--- Task statement ---
If pictures appear among the lines below, leave them out while you return exactly the lines from the one with "Октябрь 2025 (65, 2101)" through the one with "מוטי פטישון (159, 2345)".

--- Provided records ---
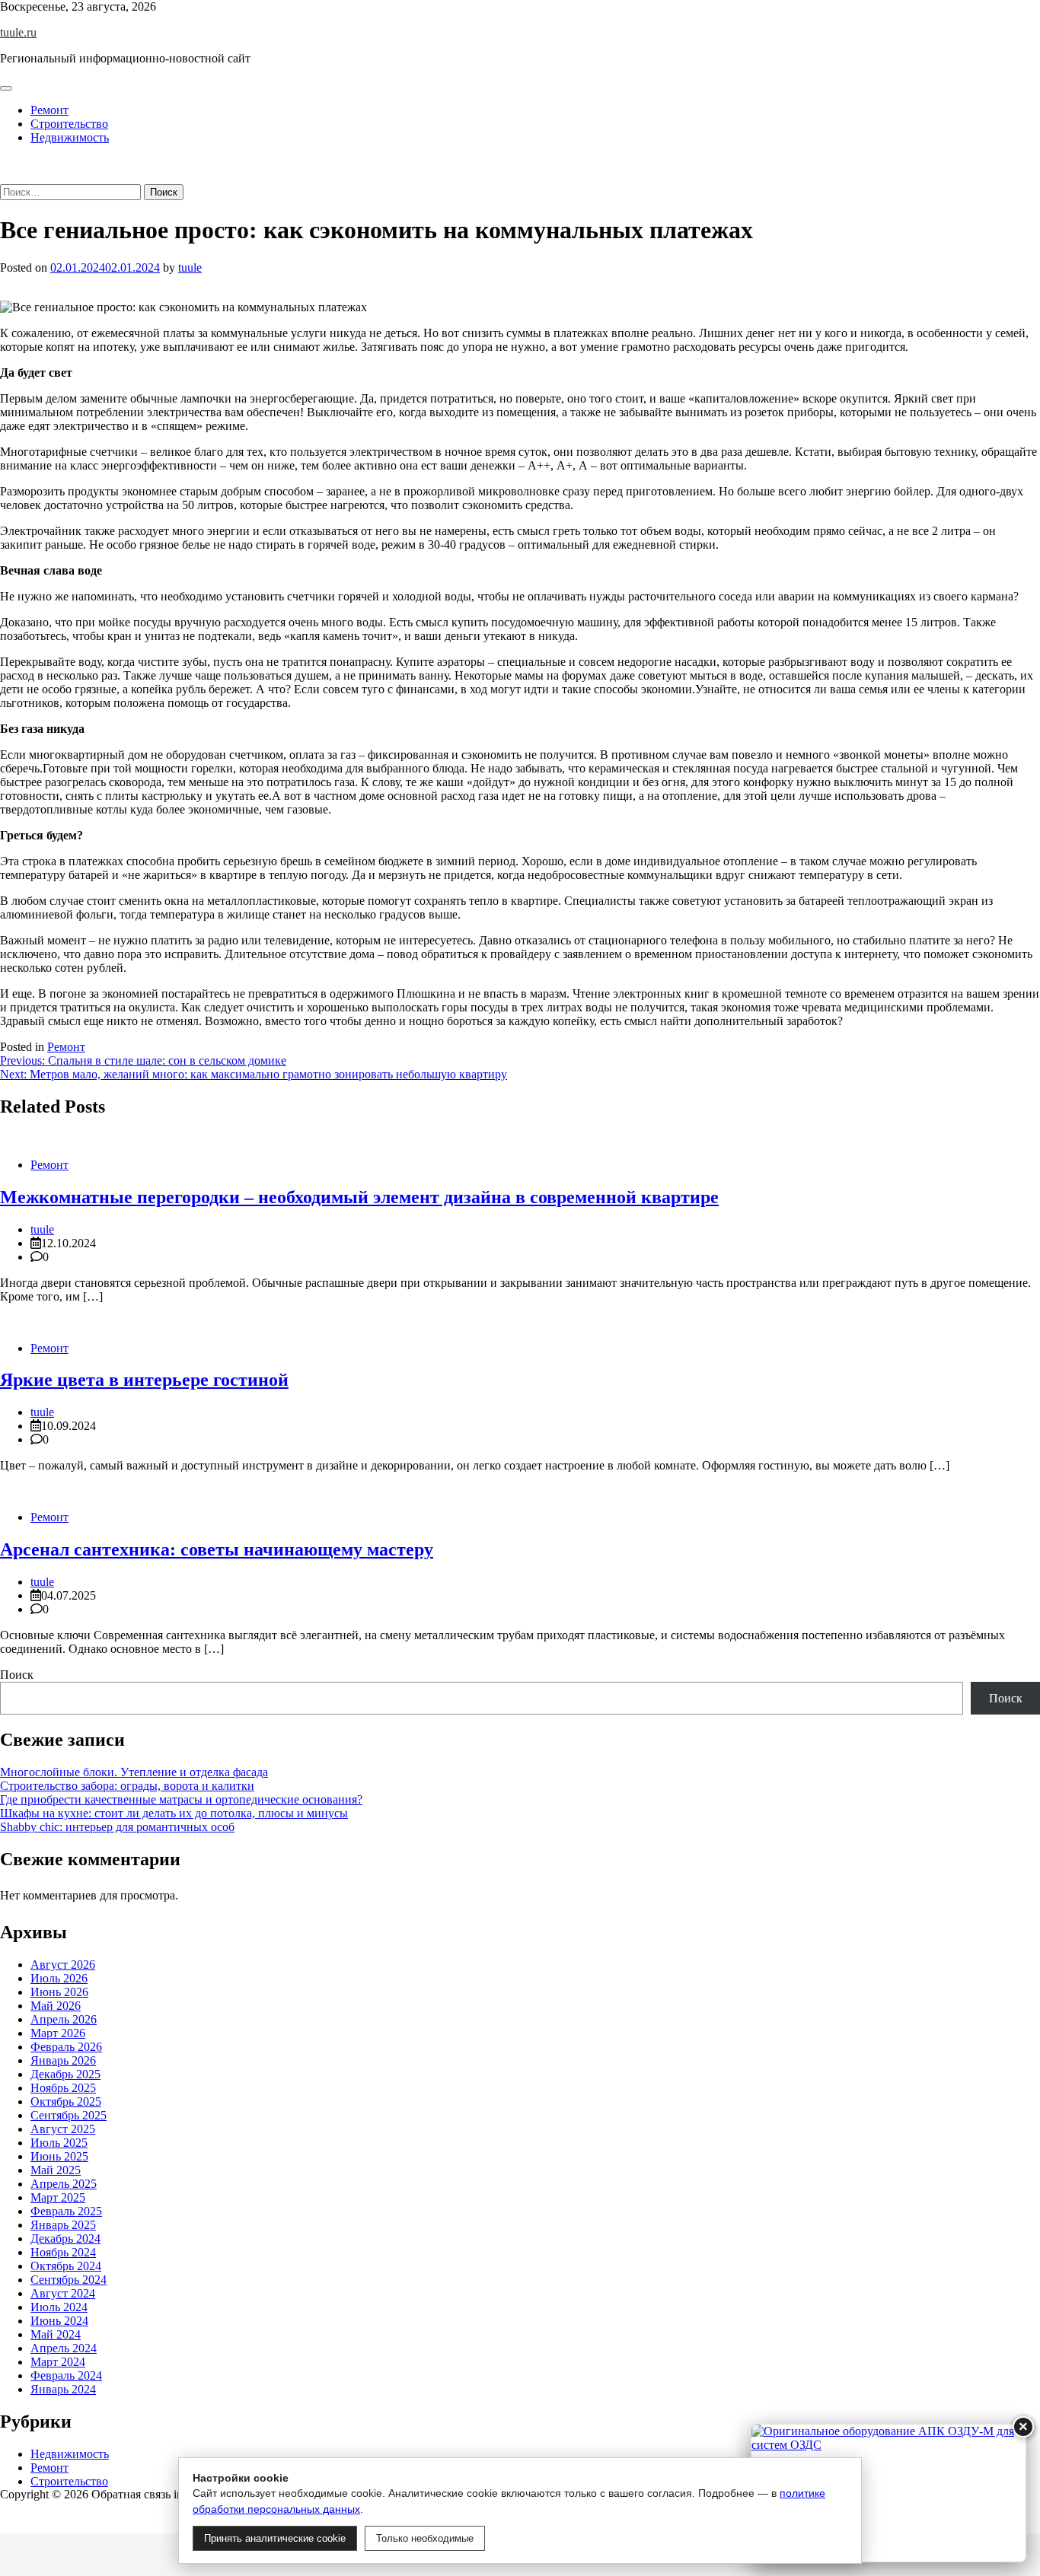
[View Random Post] (4, 163)
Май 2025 (55, 2170)
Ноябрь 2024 (63, 2252)
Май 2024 (55, 2334)
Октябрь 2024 (65, 2265)
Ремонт (49, 109)
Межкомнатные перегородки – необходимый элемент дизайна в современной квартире (359, 1197)
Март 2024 (57, 2361)
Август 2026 (62, 1964)
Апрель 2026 (63, 2019)
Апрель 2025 (63, 2183)
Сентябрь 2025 (68, 2115)
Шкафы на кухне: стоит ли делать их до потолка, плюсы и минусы (174, 1813)
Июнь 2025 (59, 2156)
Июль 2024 (59, 2307)
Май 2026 (55, 2005)
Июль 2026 (59, 1978)
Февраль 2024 (66, 2375)
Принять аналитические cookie (275, 2538)
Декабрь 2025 (65, 2074)
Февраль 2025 (66, 2211)
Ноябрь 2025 (63, 2087)
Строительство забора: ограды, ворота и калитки (127, 1785)
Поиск (16, 1674)
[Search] (4, 176)
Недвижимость (69, 137)
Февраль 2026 (66, 2046)
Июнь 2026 (59, 1991)
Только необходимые (425, 2538)
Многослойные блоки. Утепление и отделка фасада (134, 1772)
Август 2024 (62, 2293)
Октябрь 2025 (65, 2101)
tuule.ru (18, 32)
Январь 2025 (63, 2224)
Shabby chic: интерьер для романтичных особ (117, 1826)
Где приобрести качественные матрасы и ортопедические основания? (181, 1799)
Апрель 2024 (63, 2348)
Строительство (69, 123)
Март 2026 (57, 2033)
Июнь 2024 (59, 2320)
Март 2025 (57, 2197)
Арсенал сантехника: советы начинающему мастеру (216, 1549)
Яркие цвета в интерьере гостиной (144, 1380)
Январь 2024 (63, 2389)
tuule (190, 267)
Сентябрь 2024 (68, 2279)
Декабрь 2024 (65, 2238)
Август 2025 (62, 2128)
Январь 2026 (63, 2060)
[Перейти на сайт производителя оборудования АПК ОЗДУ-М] (888, 2493)
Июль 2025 (59, 2142)
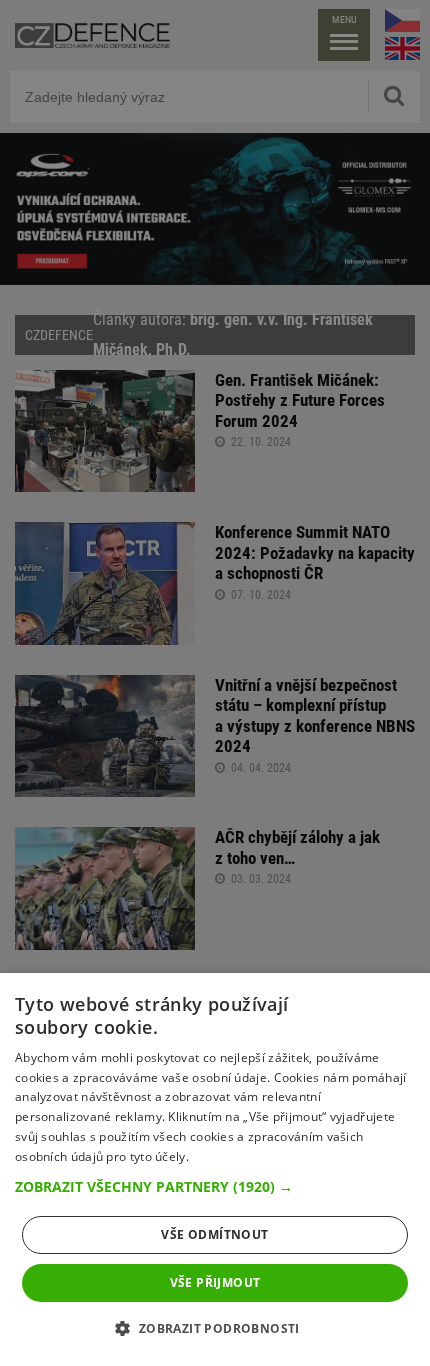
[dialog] (215, 1169)
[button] (215, 1187)
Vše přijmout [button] (215, 1282)
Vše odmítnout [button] (214, 1234)
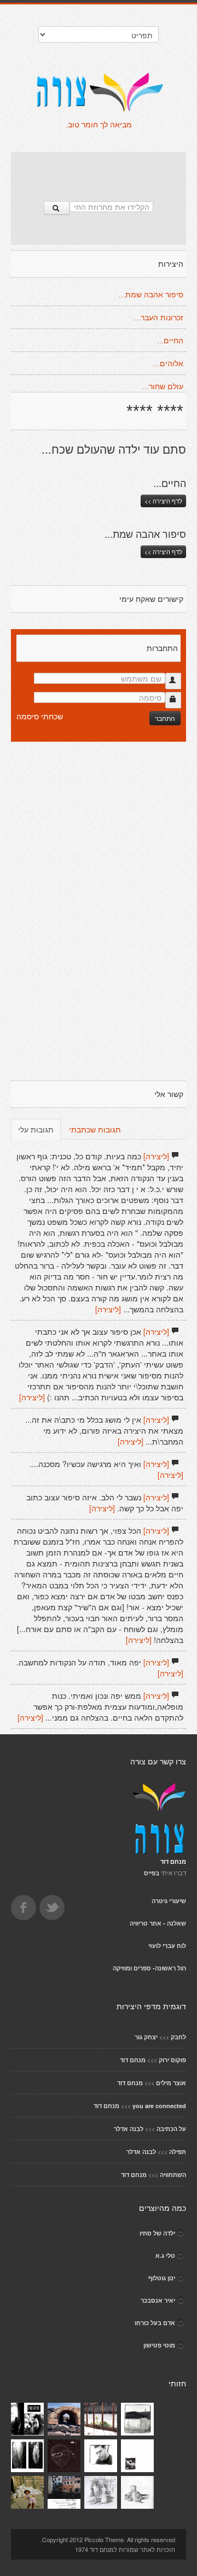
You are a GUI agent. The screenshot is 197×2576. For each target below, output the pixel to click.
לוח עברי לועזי (167, 1945)
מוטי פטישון (159, 2345)
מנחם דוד (133, 2060)
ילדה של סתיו (157, 2233)
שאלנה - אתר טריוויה (158, 1923)
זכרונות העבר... (158, 317)
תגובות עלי (36, 1129)
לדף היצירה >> (163, 500)
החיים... (170, 340)
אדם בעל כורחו (155, 2323)
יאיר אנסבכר (158, 2300)
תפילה (177, 2151)
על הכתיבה (171, 2129)
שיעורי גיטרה (169, 1901)
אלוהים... (168, 363)
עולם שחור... (162, 386)
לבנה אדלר (128, 2129)
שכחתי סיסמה (39, 716)
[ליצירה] (156, 1156)
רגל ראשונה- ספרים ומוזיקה (149, 1968)
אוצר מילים (171, 2083)
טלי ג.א (165, 2255)
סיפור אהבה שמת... (151, 294)
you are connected (159, 2106)
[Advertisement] (98, 171)
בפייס (151, 1873)
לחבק (178, 2037)
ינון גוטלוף (161, 2278)
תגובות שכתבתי (95, 1129)
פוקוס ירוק (172, 2060)
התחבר (165, 718)
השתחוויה (173, 2174)
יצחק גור (146, 2037)
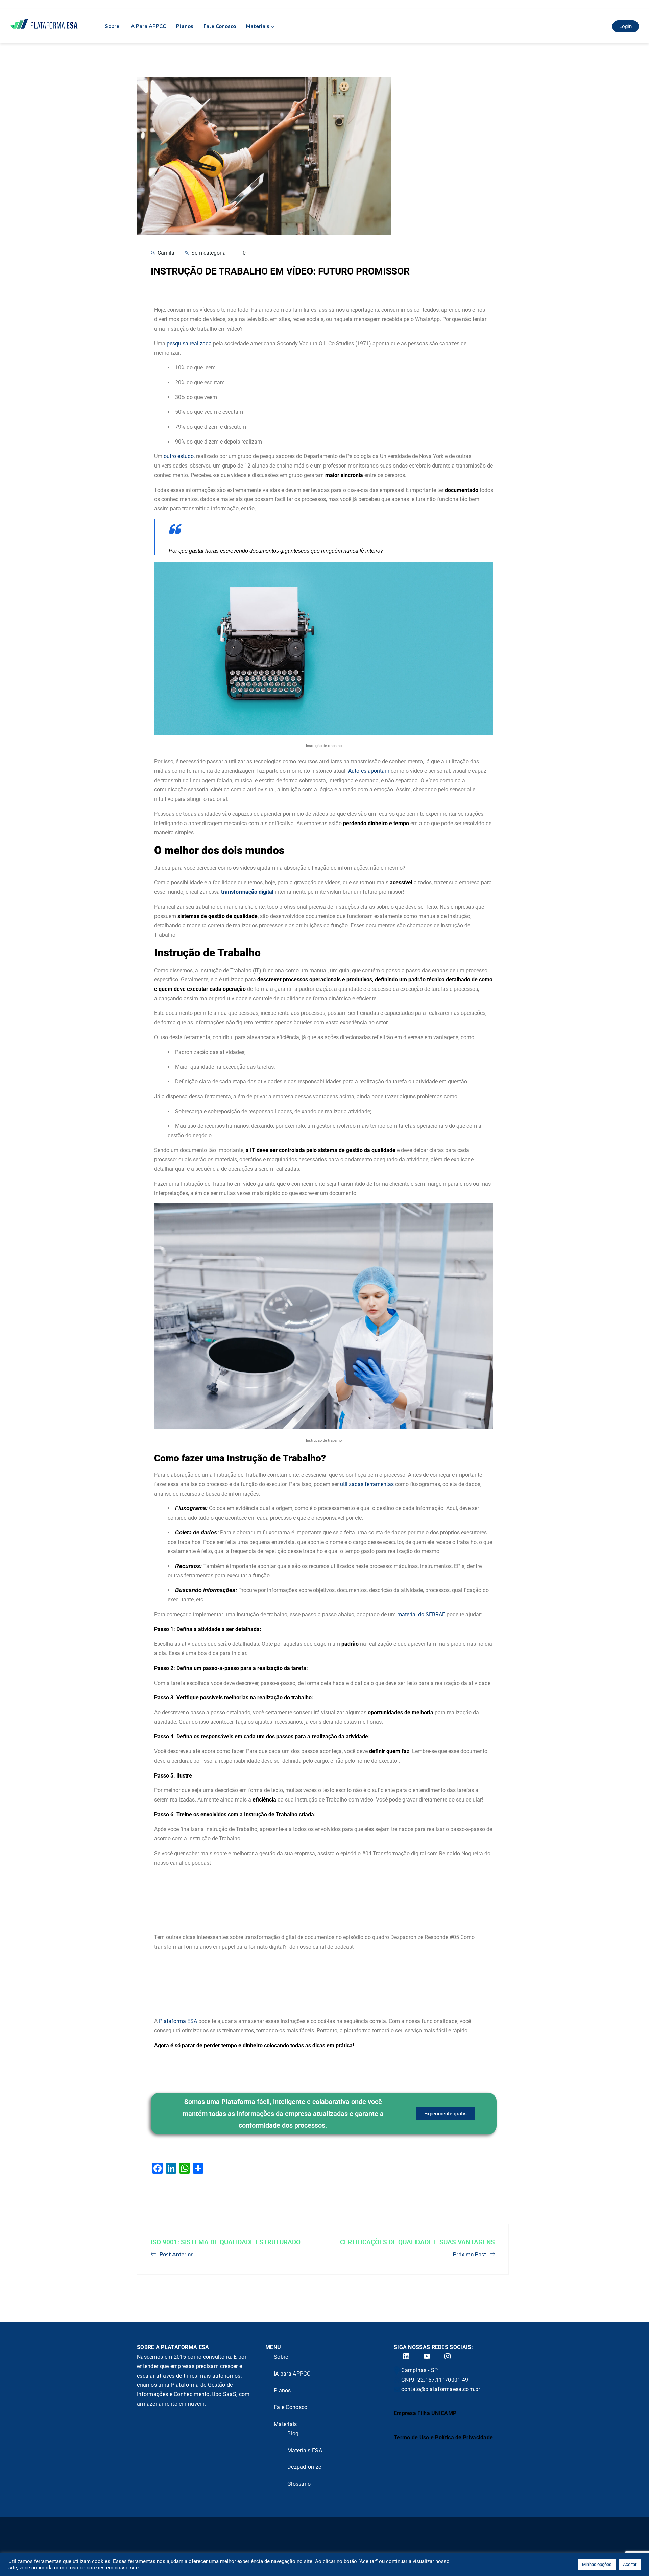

--- Completed task ---
Октябрь 2025 (65, 2101)
tuule.ru (18, 32)
Январь 2025 (63, 2224)
Shabby chic: интерьер для романтичных особ (117, 1826)
Где приобрести качественные матрасы и ортопедические основания? (181, 1799)
Апрель 2024 (63, 2348)
Строительство (69, 123)
Март 2026 (57, 2033)
Июнь 2024 (59, 2320)
Март 2025 (57, 2197)
Арсенал сантехника: советы начинающему мастеру (216, 1549)
Яркие цвета в интерьере гостиной (144, 1380)
Январь 2024 (63, 2389)
tuule (190, 267)
Сентябрь 2024 (68, 2279)
Декабрь 2024 (65, 2238)
Август 2025 (62, 2128)
Январь 2026 (63, 2060)
[Перейти на сайт производителя оборудования АПК ОЗДУ-М] (888, 2493)
Июль 2025 (59, 2142)
[dialog] (215, 1169)
[button] (215, 1187)
Vše přijmout [button] (215, 1282)
Vše odmítnout [button] (214, 1234)
You are a GUI agent. The screenshot is 197×2576. For each target below, output the pixel to click.
לוח עברי לועזי (167, 1945)
מוטי פטישון (159, 2345)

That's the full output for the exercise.